时间:2016-08-22 22:28:22

标签: python cython

我正在使用cython和一个相当大的for循环 - 超过一百万。当我作为常规python程序运行时,常规运行大约需要40分钟。

vetdns.pyx并在声明函数 -

之下标记了cdef变量
now = datetime.datetime.now()
today = now.strftime("%Y-%m-%d")
my_date = date.today()
dayoftheweek=calendar.day_name[my_date.weekday()]
#needed because of the weird naming and time objects vs datetime objects 
read_date = datetime.datetime.strptime(today, '%Y-%m-%d')
previous_day = read_date - datetime.timedelta(days=1)
yesterday = previous_day.strftime('%Y-%m-%d')

my_dir = os.getcwd()
# extracted = "extracted_"+today
outname = "alexa_all_vetted"+today
downloaded_file = "top-1m"+today+".zip"

INPUT_FILE="dns-all"
OUTPUT_FILE="dns_blacklist_"+dayoftheweek
REMOVE_FILE="dns_blacklist_upto"+yesterday
PATH = "/home/money/Documents/hybrid"
FULL_FILENAME= os.path.join(PATH, OUTPUT_FILE)
CLEANUP_FILENAME=os.path.join(PATH, REMOVE_FILE)
##cdef outname, INPUT_FILE, OUTPUT_FILE  labeled just inside function. 


def main():

    zip_file_url = "http://s3.amazonaws.com/alexa-static/top-1m.csv.zip"
    urllib.urlretrieve(zip_file_url, downloaded_file)
    ###naming variables affected in for loop
    cdef outname, INPUT_FILE, OUTPUT_FILE
    with zipfile.ZipFile(downloaded_file) as zip_file:
        for member in zip_file.namelist():
            filename = os.path.basename(member)
            # skip directories
            if not filename:
                continue

            # copy file (taken from zipfile's extract)
            source = zip_file.open(member)
            target = file(os.path.join(my_dir, filename), "wb")
            with source, target:
                shutil.copyfileobj(source, target)

    whitelist = open(outname,'w')
    with open(member,'r') as member:
        reader = csv.reader(member, delimiter=',')
        alexia_hosts = []
        for row in reader:
            alexia_hosts.append(row[1])
    whitelist.write("\n".join(alexia_hosts))

    file_out=open(FULL_FILENAME,"w")
    with open(INPUT_FILE, 'r') as dnsMISP:
        with open(outname, 'r') as f:
            alexa=[]
            alexafull=[]
            blacklist = []
            for line in f:
                line = line.strip()
                alexahostname=urltools.extract(line)
                alexa.append(alexahostname[4])
                alexafull.append(line)
            for line in dnsMISP:
                line = line.strip()
                hostname = urltools.extract(line)
    #           print hostname[4]
                if hostname[4] in alexa:
                    print hostname[4]+",this hostname is in alexa"
                    pass
                elif hostname[5] in alexafull:
                    print hostname[5]+",this hostname is in alexafull"
                else:
                    blacklist.append(line)

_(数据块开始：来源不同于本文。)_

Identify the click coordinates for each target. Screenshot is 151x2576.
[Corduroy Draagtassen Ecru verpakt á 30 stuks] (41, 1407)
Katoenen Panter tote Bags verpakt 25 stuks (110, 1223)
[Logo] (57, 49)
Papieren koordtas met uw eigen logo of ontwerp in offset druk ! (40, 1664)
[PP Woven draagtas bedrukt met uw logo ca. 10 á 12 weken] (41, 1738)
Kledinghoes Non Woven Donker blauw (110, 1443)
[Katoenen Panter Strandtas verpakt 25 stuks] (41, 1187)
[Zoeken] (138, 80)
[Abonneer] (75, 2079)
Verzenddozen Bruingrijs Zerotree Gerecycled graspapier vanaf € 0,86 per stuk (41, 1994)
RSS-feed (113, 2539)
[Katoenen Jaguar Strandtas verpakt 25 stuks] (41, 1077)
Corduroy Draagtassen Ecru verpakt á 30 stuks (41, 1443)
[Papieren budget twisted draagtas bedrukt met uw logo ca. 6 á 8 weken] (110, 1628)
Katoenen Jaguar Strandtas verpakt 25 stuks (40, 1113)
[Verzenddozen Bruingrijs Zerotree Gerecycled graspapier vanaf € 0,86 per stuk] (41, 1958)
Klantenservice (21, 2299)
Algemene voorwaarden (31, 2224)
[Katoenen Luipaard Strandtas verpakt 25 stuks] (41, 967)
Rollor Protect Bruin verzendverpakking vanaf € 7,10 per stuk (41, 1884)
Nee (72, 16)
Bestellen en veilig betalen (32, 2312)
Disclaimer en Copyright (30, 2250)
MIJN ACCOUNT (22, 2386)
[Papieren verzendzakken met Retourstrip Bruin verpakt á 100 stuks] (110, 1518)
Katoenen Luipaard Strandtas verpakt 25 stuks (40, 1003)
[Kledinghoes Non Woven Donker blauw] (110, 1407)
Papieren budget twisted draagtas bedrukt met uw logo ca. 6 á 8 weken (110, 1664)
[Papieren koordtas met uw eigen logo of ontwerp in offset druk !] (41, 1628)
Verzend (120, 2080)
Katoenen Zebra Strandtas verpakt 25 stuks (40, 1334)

    file_out.write("\n".join(blacklist))

    file_out.close()


main()

内置setup.py

from distutils.core import setup
from Cython.Build import cythonize

setup(
    ext_modules = cythonize("vetdns.pyx")
)

但是当我跑步时

python setup.py build_ext --inplace

我收到以下错误 -

Error compiling Cython file:
------------------------------------------------------------
...
            source = zip_file.open(member)
            target = file(os.path.join(my_dir, filename), "wb")
            with source, target:
                shutil.copyfileobj(source, target)

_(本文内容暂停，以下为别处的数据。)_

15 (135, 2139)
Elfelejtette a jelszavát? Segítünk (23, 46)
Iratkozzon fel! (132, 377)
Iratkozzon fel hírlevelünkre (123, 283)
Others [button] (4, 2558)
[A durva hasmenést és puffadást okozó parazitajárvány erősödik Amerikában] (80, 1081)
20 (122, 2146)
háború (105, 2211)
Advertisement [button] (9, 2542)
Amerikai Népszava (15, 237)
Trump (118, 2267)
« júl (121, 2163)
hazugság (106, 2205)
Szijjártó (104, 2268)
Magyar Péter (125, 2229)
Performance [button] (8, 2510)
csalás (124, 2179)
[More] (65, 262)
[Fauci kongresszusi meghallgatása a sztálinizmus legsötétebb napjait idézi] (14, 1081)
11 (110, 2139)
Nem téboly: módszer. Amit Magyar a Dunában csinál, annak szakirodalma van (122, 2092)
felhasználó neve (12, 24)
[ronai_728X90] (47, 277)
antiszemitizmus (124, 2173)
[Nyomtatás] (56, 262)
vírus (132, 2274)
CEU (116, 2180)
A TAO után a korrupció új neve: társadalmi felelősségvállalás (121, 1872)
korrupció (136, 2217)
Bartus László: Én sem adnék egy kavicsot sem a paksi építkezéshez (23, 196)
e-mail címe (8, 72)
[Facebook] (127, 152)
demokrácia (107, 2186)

    whitelist = open(outname,'w')
                        ^
------------------------------------------------------------
vetdns.pyx:73:25: local variable 'outname' referenced before assignment

现在这可能有点超出我的想法,但无论如何我想要玩它。

1 个答案:

答案 0 :(得分:2)

您在此行声明outname作为本地变量:

cdef outname, INPUT_FILE, OUTPUT_FILE

但是你永远不会给它分配任何东西。 Python要求在使用变量之前分配变量,没有默认值将它们初始化为。

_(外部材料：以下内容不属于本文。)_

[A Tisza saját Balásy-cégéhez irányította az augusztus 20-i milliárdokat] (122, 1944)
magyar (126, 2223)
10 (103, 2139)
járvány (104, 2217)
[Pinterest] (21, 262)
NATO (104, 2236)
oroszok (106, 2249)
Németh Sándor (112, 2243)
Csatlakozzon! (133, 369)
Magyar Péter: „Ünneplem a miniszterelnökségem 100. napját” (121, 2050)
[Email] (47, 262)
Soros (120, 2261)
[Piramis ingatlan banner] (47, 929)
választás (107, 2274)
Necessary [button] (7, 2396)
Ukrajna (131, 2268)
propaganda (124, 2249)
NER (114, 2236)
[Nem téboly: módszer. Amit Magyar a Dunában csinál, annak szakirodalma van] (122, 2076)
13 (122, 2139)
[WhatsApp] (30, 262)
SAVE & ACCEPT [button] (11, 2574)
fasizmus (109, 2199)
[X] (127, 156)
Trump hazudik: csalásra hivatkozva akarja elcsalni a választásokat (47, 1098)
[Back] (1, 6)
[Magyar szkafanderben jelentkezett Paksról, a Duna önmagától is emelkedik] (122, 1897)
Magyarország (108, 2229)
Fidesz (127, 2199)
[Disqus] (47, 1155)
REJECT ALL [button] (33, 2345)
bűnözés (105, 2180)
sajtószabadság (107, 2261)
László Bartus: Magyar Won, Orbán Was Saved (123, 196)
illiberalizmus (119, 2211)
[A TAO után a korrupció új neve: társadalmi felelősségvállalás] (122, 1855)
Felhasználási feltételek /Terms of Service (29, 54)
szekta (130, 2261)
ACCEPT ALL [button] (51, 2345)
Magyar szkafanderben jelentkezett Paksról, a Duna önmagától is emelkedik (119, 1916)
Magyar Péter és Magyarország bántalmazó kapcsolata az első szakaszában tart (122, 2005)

我看到你有一个名为“outname”的全局变量,如果你想使用全局变量,你不需要在你的函数中使用cdef。这同样适用于您的其他全局变量。

Upadate

你可以尝试的一件事,对我来说效果很好,就是将循环弹出到一个cythonized函数中。这样,调试/优化的cython代码就会减少,但是当大部分处理时间花费在几行代码中时(通常就是这种情况),编译这些代码就会产生很大的不同。在实践中,这看起来有点像这样:

# my_script.py
import os
from my_helper import bottle_neck

def main():
    a = 12
    b = 22
    c = 999
    # More prep code
    print bottle_neck(a, b, c)

main()

在另一个文件中:

# my_helper.pyx
def bottle_neck(int a, int b, int c):
    # Silly example, this loop might never finish
    while a > 0:
        a = a & b
        b = a - c
        c = b * a
    return a, b, c

确保你对自己的代码进行了分析,只有在你花时间进行优化之后才发现它实际上很快就会很慢。